The family felt they had no choice but to go to the guards. They were, Martha says, ‘sympathetic, but said that we couldn’t make a complaint on someone else’s behalf’
By now it was November, and Mary had made more contacts with family members looking for cash. One sister offered to pay for her heating to be repaired directly. “Mary was very annoyed that our sister would not give her the money,” Martha says. “She said she had a bond maturing at the end of January for €30k and will pay everything back then.”
By this stage the family were desperate, and having found it impossible to get through to their sister, they did some digging of their own.
Using a reverse image search, they were able to find out who the man claiming to be John actually was. The real face of the fake romance was, it turned out, a man based in San Francisco.
So the family alerted Mary to this fact – only to have her dismiss their concerns again. And so they moved to make contact themselves with the man in the photo.

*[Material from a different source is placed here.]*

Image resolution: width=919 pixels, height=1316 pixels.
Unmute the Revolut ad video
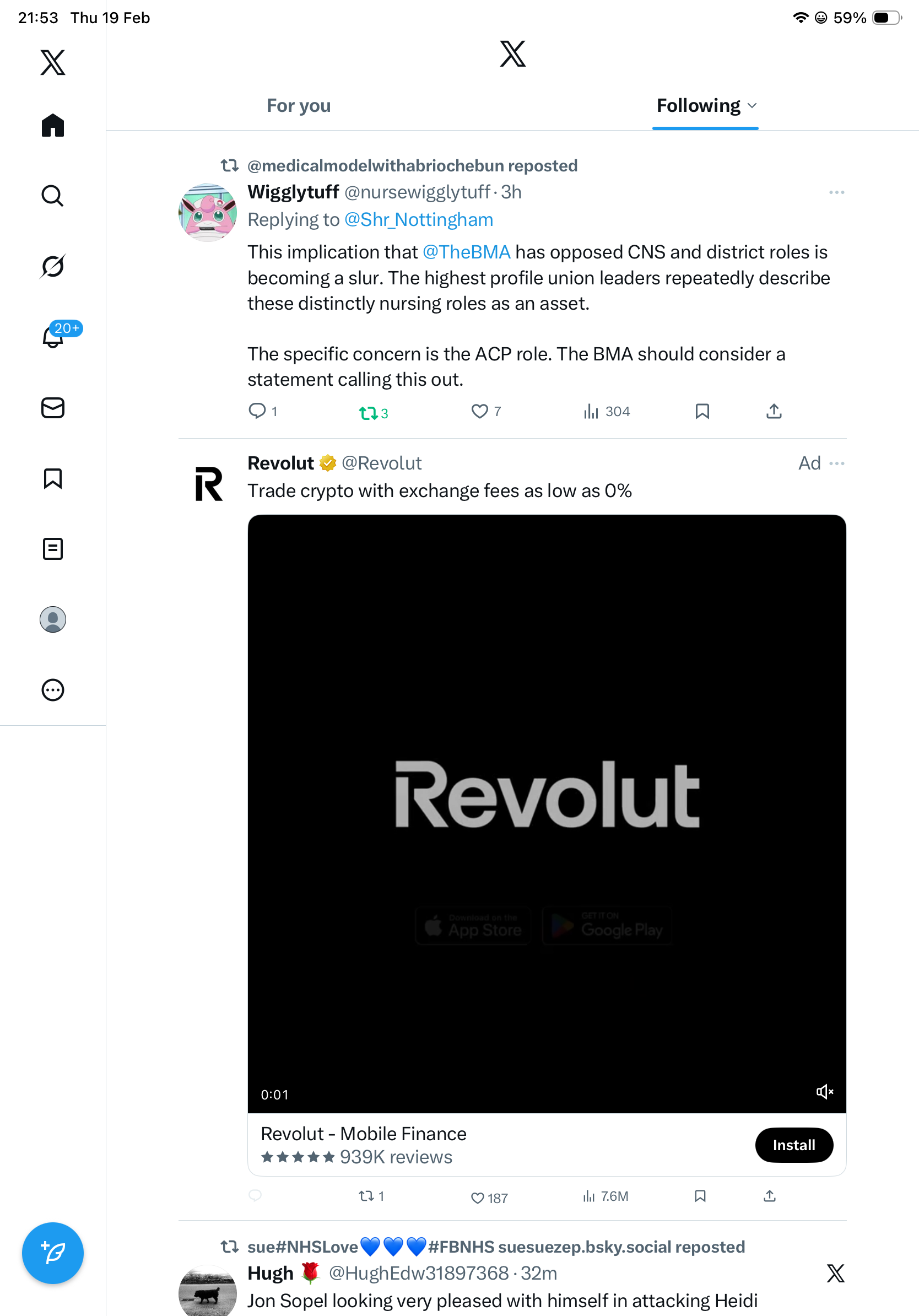pyautogui.click(x=824, y=1091)
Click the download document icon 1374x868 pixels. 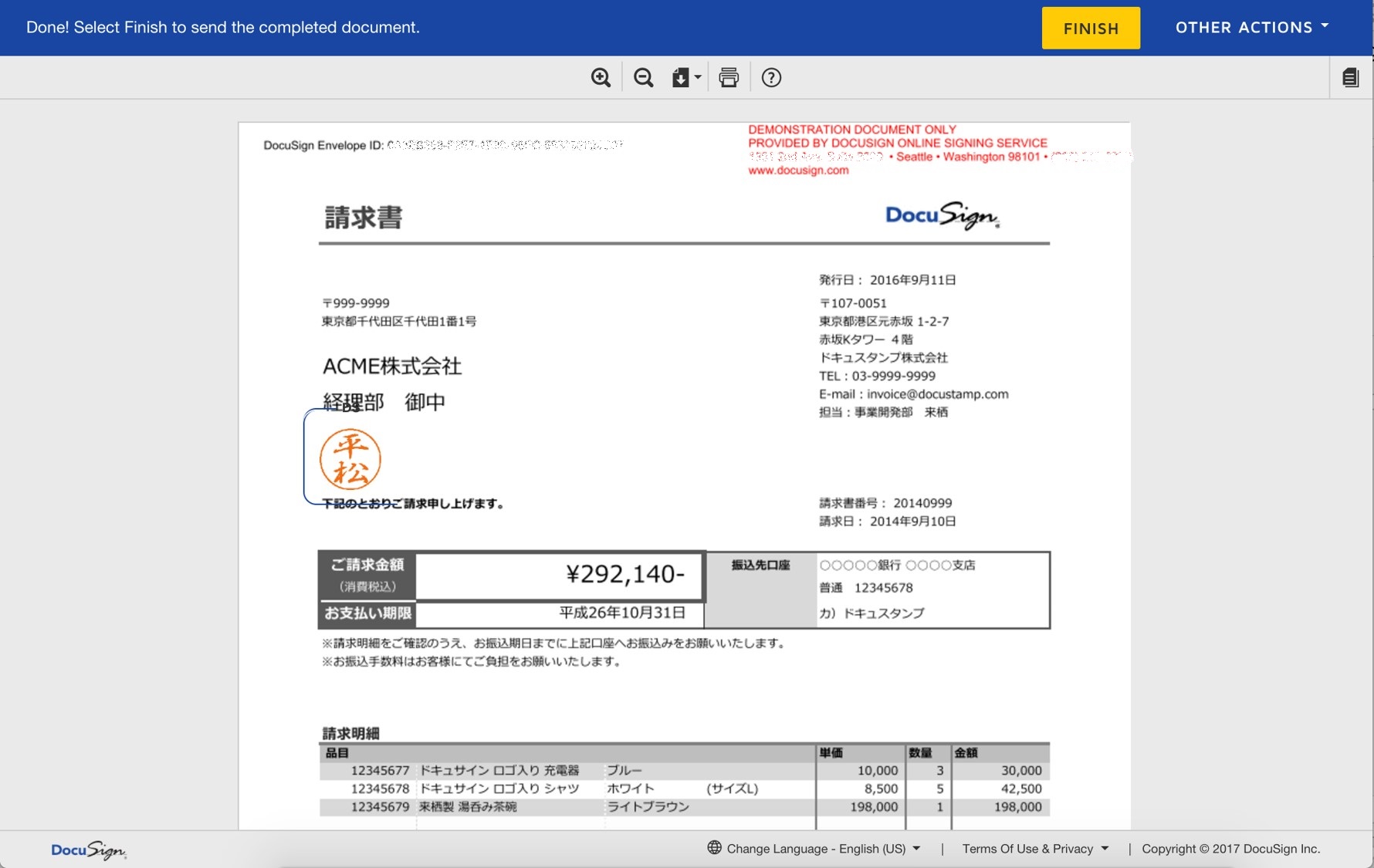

“We told him we had seen the same images that are on his Instagram account on our sister’s phone,” Martha says. “He replied that it wasn’t the first time his image had been stolen. He offered to video call Mary to verify his identity, as he had done this previously with another woman to convince her that she was being scammed. He told us he is gay and had a husband for 27 years – so romancing women is not his thing!”
[ What can, and cannot, be done about romance scams? Opens in new window ]
Mary dug her heels in and said she “was perfectly fine and said that she didn’t want to speak to me or my sister about this any more and that she wanted her privacy respected”.
It was now the dead of winter and Mary’s house was cold, Martha says.
“After a few pleasantries, I asked why she wouldn’t allow my sister to pay a plumber to fix her heating,” Martha continues. “Mary immediately became angry, saying that we were patronising her, sneaking around behind her back. When I told that we had only been investigating because we were concerned that [the man] wasn’t who he said she was, she said that he was her husband now and that she didn’t need the church or State to validate that marriage. When asked where her husband was and why she wasn’t living with him, she shouted that it was none of our business and she ordered me to leave her house.”
The family felt they had no choice but to go to the guards. They were, Martha says, “sympathetic, but said that we couldn’t make a complaint on someone else’s behalf. A garda said that no crime had been committed and that if Mary had been defrauded then she, as the injured party, would have to make the complaint. He offered to get a Garda car to go and do a welfare check, but it was felt that that would only serve to anger Mary and push her further into the arms of the scammer.”
The story was still unfolding at the end of last year when the family rang their sister’s bank and were put through to the fraud section.
“The person was very sympathetic, agreed it seemed like a scam, but due to data protection couldn’t divulge any information about transactions on Mary’s account. He did say that he would write out to her and ask her to contact the bank and verify transactions. However, he said that if Mary said they were genuine transactions, that they couldn’t tell people what they could and could not spend their money on,” Martha says.
Since then they have tried over and over again to reach their sister and make her see that she is being conned. At the time of writing, the scam was still unfolding.